:: EXTRACT ::
Sounds perfect Wahhhh, I don’t wanna
silver-and-ivory
mitigatedchaos

The Mitigated Chaos Plan for School

@silver-and-ivory

…that’s true.

I don’t know what a good solution would look like, but it doesn’t have to involve any more high-IQ individuals than we have now, just a better distribution of resources schools already have.

I want to test solutions to the current system, and to find many different possible set-ups that are different from the one we have now. (They might not scale well, of course.)

Even improvement in a limited geographical area or to some minor aspects, for relatively affluent middle-class individuals, would be really valuable to me.

Roight, let me suggest my plan, which would only help matters that you want tangentially most likely.

Are you familiar with Spaced Repetition?  It’s used in programs like Anki.  The basic summary is this: your brain flags things as important by whether or not you use them, and forgets them gradually over time.  Spaced repetition brings the item up again at a certain point in the forgetting, so that your brain goes “oh hey this came up again, it must be important, I better remember it!

Gamification is also a thing, and I have a theory that a big part of why people don’t like school stuff is that it doesn’t feel applicable, or that it will ever be applicable.  But while I do not enjoy math for its own sake, I feel almost no resistance to doing math when I have to in order to accomplish some other task.

I’d like @argumate to read this post, too, and probably a few of the others as well.

So here’s my proposal:

1. This will be primarily implemented as a computer program.  It will be implemented on a custom computer system that is not easily compromised.

2. All textbooks will be presented in both a fuller, contextualized format, and as semi-atomic facts of information, ready for use for spaced repetition memorization.

3. Exercises will be split between grinding and synthesis.  Synthesis exercises will sometimes be in the form of game-like programs that have a complex problem which the students must integrate their knowledge of the subject to perform.  (That is, students must be able to take the knowledge and use it and apply it, not just repeat it.)  Other times, for other subjects like English, they will be items like essays that are manually graded by teachers.  Students earn resource points to attempt synthesis exercises through grinding exercises, which are the rote learning component intended to reinforce the knowledge and speed up processing (e.g. of doing math).  If you fail the synthesis exercise, you may have to do more grinding to attempt it again.

4. The computer program will conduct a review of all the subjects the student needs to know, based on spaced repetition algorithms and data about the student and their previous performance.  This prevents the constant information loss that is pervasive in the American school system.

5. All of this is individualized.  Students go at their own pace, and graduate when it has all been completed, or are pushed out of the school system at 21.

6. Homework is mostly rare or non-existent.  Instead, students will stay another hour or two at school.  Homework is for doing exercises, which we are having them do at school.

:: WORK TASK 1 ::
Set down the passage of the school post word for word, starting at "I don’t know" and ending at "schools already have.".
The post and the records come from unrelated sources.

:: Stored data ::
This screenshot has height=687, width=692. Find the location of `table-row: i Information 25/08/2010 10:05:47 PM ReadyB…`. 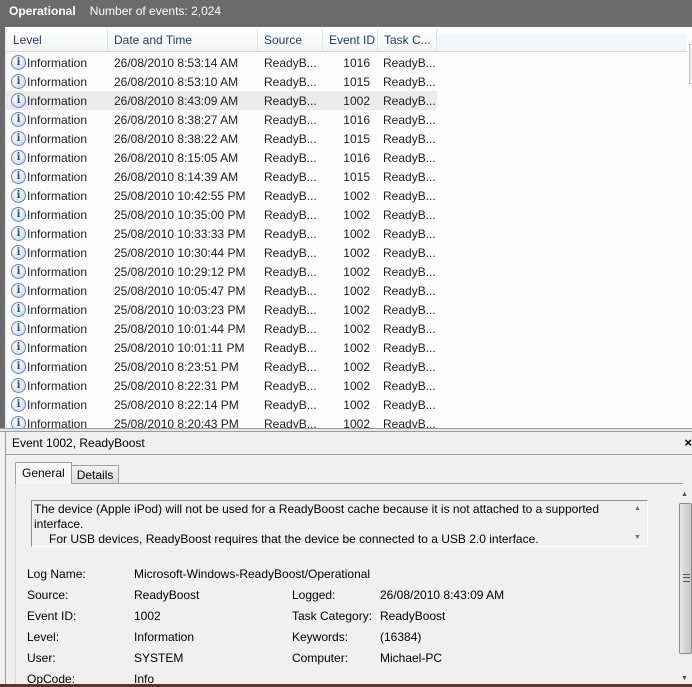

table-row: i Information 25/08/2010 10:05:47 PM ReadyB… is located at coordinates (222, 290).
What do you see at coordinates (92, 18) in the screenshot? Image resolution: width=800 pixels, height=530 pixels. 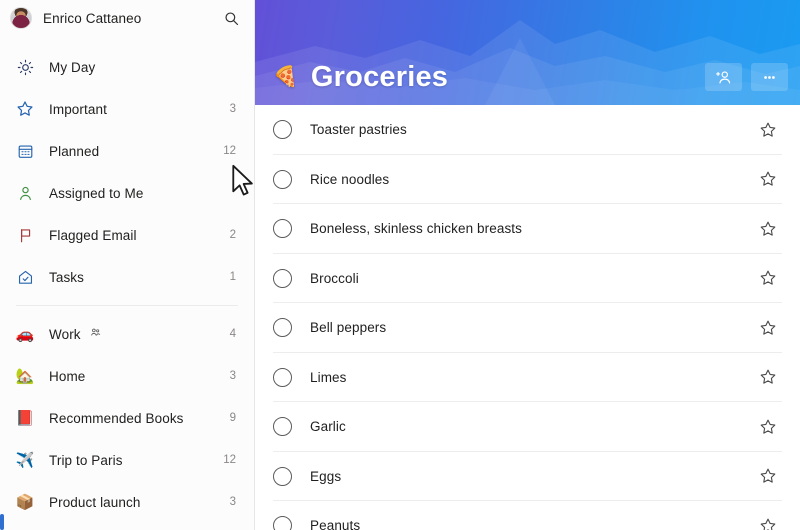 I see `account-name: Enrico Cattaneo` at bounding box center [92, 18].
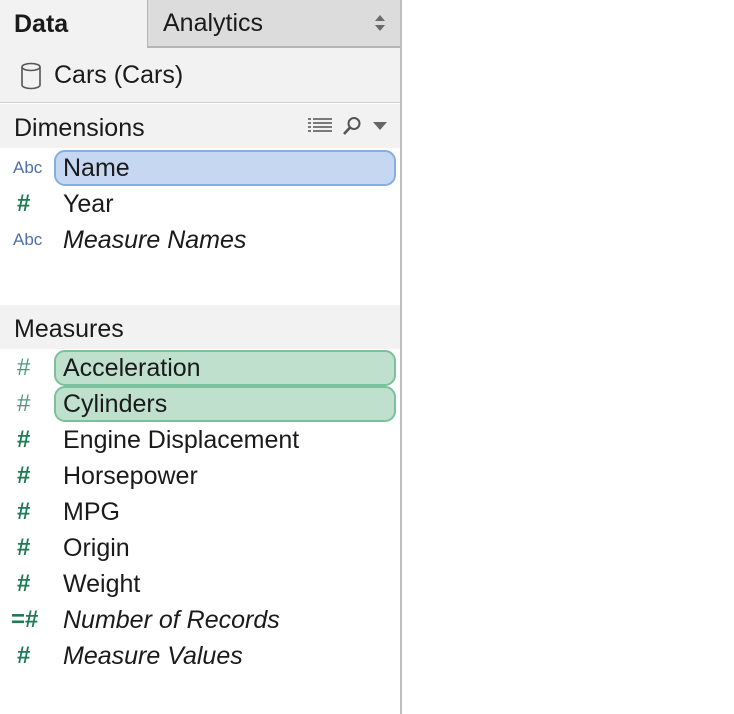 The height and width of the screenshot is (714, 734). I want to click on measures-header: Measures, so click(200, 327).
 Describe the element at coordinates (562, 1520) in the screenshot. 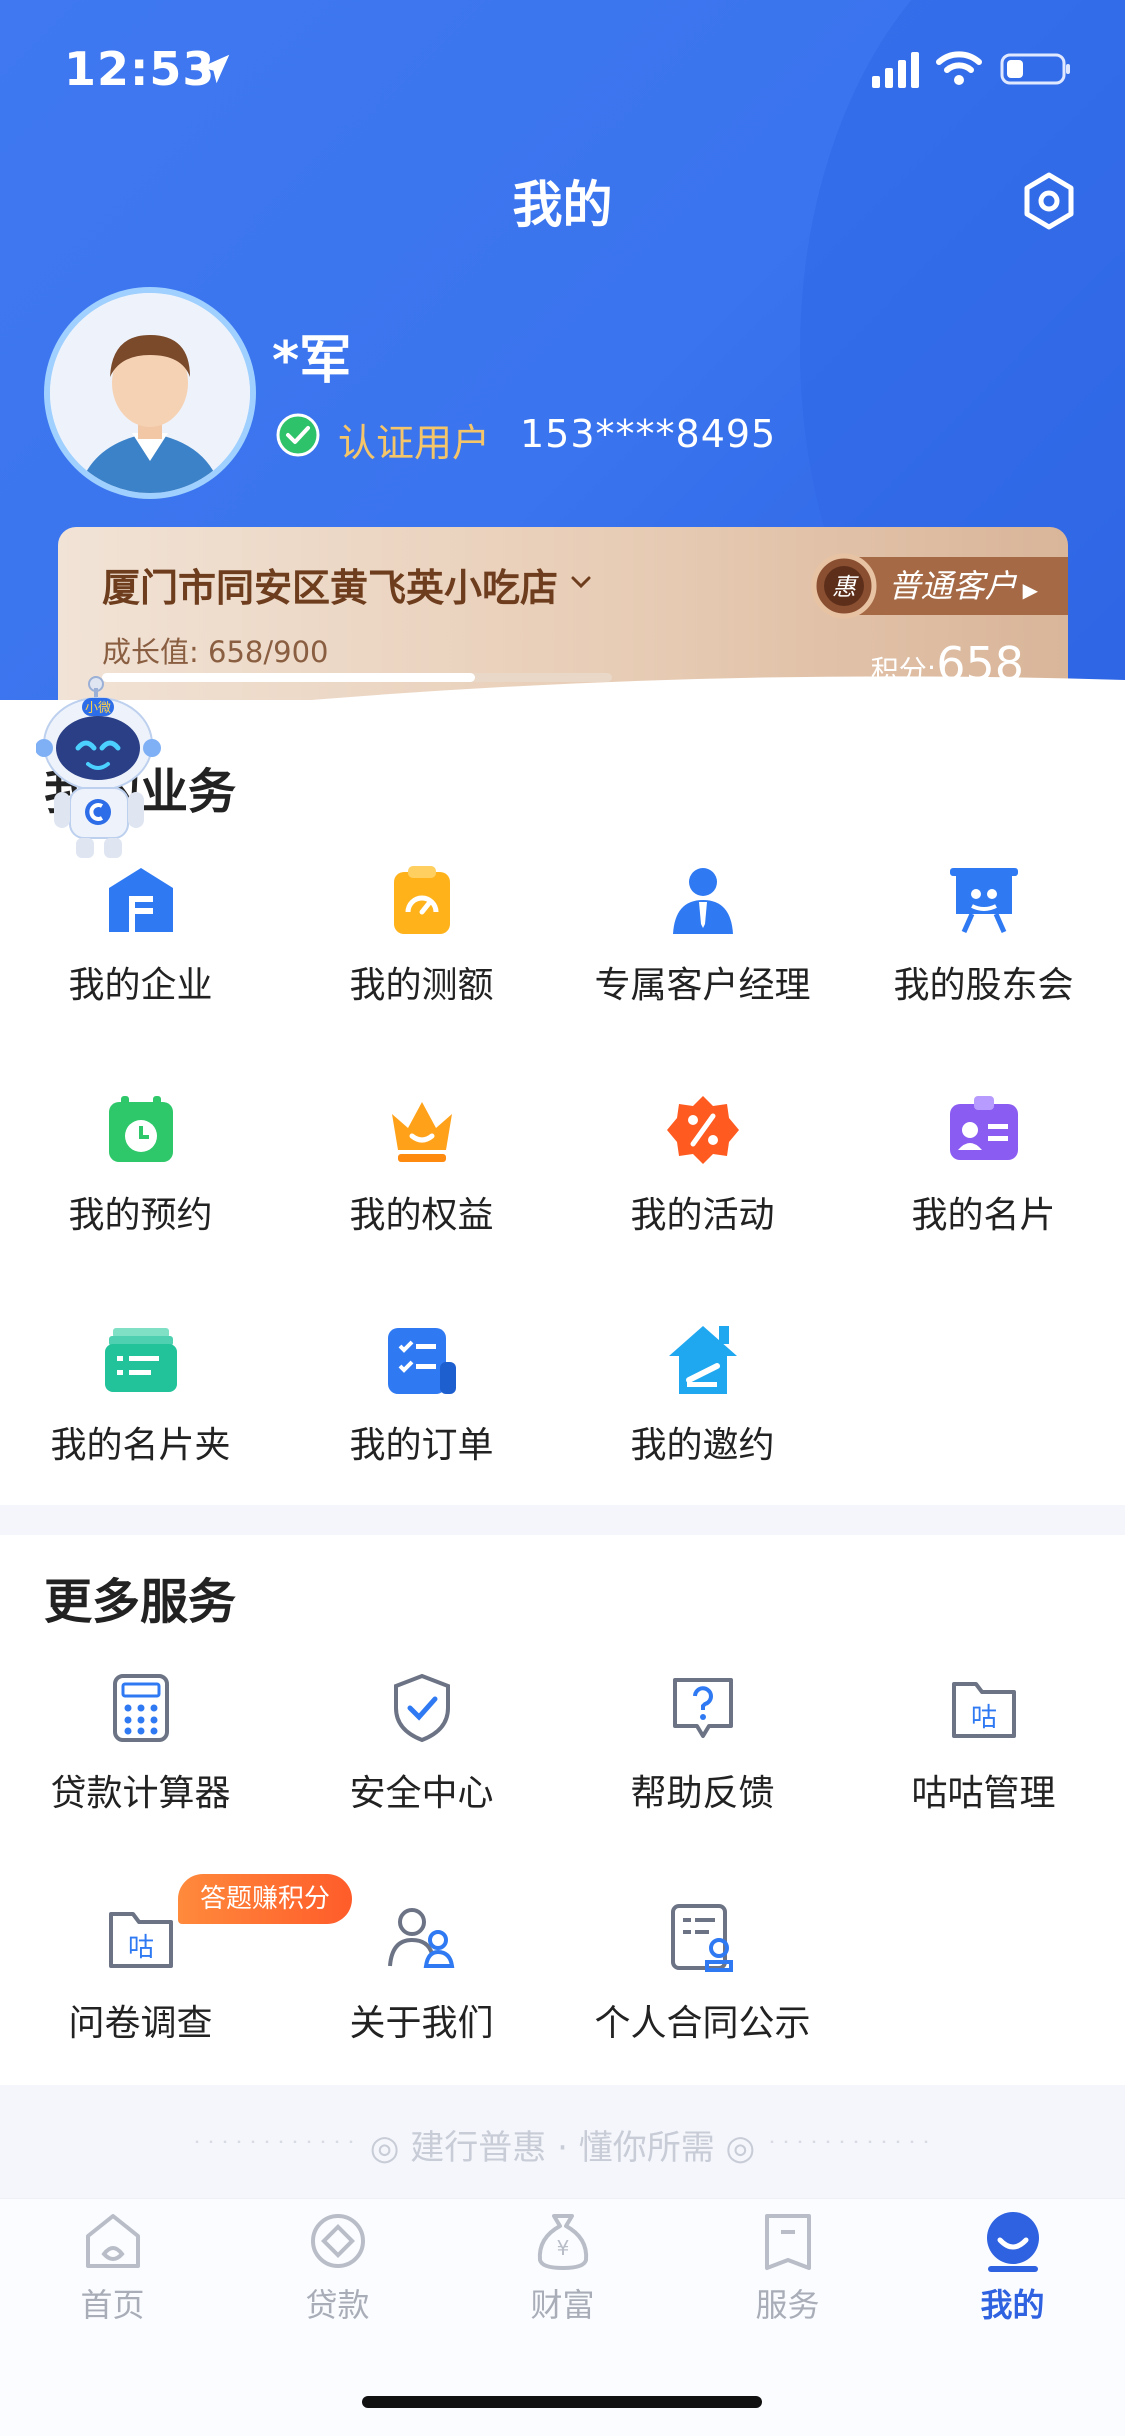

:: WORK TASK 2 ::
From the records, extract every line starting at the first one and ending at the line that contains "table-row: i Information 25/08/2010 10:05:47 PM ReadyB… is", reproduced verbatim with the pictures left out.

:: TASK SOLUTION 1 ::
I don’t know what a good solution would look like, but it doesn’t have to involve any more high-IQ individuals than we have now, just a better distribution of resources schools already have.

:: TASK SOLUTION 2 ::
This screenshot has height=687, width=692. Find the location of `table-row: i Information 25/08/2010 10:05:47 PM ReadyB…`. 

table-row: i Information 25/08/2010 10:05:47 PM ReadyB… is located at coordinates (222, 290).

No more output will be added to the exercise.